→ **TEXT PROVIDED**:
>>>

How Childhood Labels Impact Your Whole Life
Don't Let Labels Get You Down
Easier said than done. Considering the labels that make us are the same labels that break us.
I was in the third grade when I received my first set of labels. Finding math boring, I got a little bit behind. Reason enough for my teacher to contact my parents, have them in for a meeting. They told me some words about short-term memory, how I don’t remember things I learn at the last minute (who does?) And then they told me I had ADD because I got bored in class and would space off sometimes (who doesn’t?) I was young, not yet aware that everyone gets a label these days. I thought these labels were hyper-special to me. I thought I was dumb, damaged in some way or another.
Thankfully, through all the years of poor grades and low levels of focus, an inability to study for an exam simply because I thought my ‘memory troubles’ would prevent me from doing well anyways, my parents remained upbeat. Always telling me to ignore the labels, I was smart. I just had to realize it for myself.
So when by some stretch of a miracle I found myself in college, I was the only person shocked to learn if I studied for an exam, I got an A! I graduated college a few months ago, my name having comfortably rested on the Dean’s List for many consecutive semesters.
But my success comes after years of buying into the ‘learning disabled’ labels elementary school handed me. Thankfully, now I know why.
It is very common for children of all socioeconomic backgrounds to receive medical labels before they reach ten years old. Many of these labels are handed out at school by staff and teachers. Sure, some kids are unexplainably hyper but others are only acting out against the strict constraints of education. Children are supposed to be full of energy, happy, and outgoing. Is it normal for a child to want to sit in a classroom for six hours a day, writing things that same so irrelevant to an eight-year-old life?

<<<

[Dataset items]
>>>

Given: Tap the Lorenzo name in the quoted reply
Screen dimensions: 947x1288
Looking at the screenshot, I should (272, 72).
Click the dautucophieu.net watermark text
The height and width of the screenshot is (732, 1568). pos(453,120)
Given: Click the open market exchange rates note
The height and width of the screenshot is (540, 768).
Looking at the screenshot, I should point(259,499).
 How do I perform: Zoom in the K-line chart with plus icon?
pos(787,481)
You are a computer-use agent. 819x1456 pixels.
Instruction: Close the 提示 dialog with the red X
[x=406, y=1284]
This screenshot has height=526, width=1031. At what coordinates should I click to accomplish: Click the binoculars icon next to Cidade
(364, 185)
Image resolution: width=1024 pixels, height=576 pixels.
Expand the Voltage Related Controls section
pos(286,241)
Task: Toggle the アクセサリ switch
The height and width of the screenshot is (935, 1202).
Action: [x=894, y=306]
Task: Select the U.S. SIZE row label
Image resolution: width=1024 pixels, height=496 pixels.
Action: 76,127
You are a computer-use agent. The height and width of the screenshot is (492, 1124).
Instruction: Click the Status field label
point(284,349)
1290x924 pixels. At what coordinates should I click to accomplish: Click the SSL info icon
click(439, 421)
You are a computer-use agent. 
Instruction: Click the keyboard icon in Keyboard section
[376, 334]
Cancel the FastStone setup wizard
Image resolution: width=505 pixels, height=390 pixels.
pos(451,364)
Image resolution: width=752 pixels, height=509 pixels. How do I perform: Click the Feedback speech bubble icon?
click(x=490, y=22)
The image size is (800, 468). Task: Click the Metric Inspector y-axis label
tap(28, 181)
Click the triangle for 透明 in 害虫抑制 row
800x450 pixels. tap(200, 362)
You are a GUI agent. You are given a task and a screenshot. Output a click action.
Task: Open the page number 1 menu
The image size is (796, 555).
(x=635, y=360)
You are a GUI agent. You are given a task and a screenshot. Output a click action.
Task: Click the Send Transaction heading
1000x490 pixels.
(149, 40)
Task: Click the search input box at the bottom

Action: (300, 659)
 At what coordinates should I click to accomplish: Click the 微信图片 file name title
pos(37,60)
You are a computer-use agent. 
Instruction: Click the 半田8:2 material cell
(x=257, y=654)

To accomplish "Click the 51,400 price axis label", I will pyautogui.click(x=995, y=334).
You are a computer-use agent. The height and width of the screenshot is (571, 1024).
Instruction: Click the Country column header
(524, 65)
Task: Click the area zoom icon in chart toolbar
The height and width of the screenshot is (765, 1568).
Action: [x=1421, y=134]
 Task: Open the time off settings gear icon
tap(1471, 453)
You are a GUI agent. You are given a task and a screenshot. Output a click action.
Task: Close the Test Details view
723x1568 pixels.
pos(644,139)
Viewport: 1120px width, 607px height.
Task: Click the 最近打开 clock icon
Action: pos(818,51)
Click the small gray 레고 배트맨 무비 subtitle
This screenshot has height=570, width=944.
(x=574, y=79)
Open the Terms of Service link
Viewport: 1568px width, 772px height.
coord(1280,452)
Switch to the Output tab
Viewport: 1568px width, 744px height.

<<<

→ **WHAT THIS TASK INVOLVES**: Please state the grade the writer was in when receiving a first set of labels, according to the text on childhood labels. You can ignore the items.

→ **SOLUTION FOR THIS EXERCISE**: The third grade.